Слава Богу, рассказы Юрия Павловича входят теперь в школьные учебники и хрестоматии. С его несравненным мастерством он мог бы, конечно, написать гораздо больше. Но ведь он не был беллетристом. Он чувствовал ответственность за каждое свое слово.
Вспоминаю одну встречу Юрия Павловича с читателями. В мае 1967 года его пригласили сотрудники Физического института Академии наук. Зал был полон, присутствовали нобелевские лауреаты академики Прохоров и Басов. Ему был задан такой вопрос: "У физиков есть критерий истины: если теория подтверждается экспериментом, значит, она верна.

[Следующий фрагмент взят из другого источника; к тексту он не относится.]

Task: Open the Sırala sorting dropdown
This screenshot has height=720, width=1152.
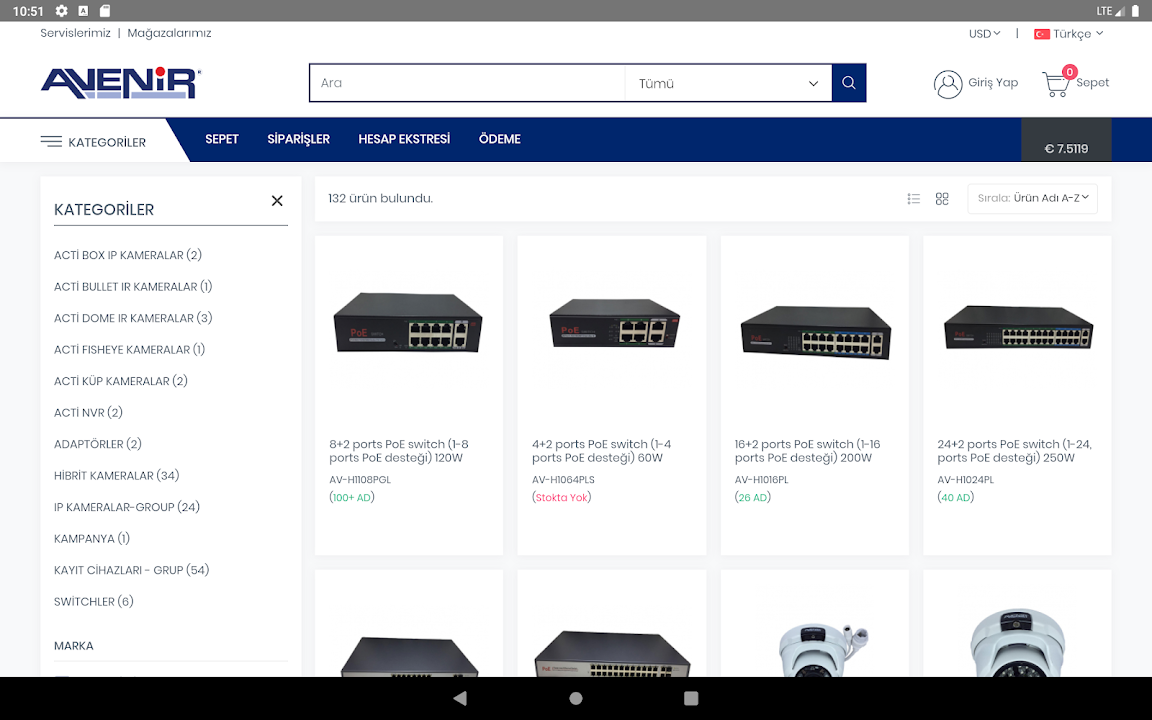Action: coord(1032,198)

А каким критерием руководствуетесь вы в своей работе?" Юрий Павлович страшно волновался, но тут ответил уверенно и спокойно: "Если я знаю, что могу предстать перед Господом и сказать: "Господи, это я написал..." - значит, написано хорошо". Сразу раздались аплодисменты, сначала аплодировали сидя, потом весь зал встал, все переглядывались с каким-то радостным облегчением - полное единодушие "физиков" и "лириков"!
И в этих его словах - ответ сразу на многие вопросы.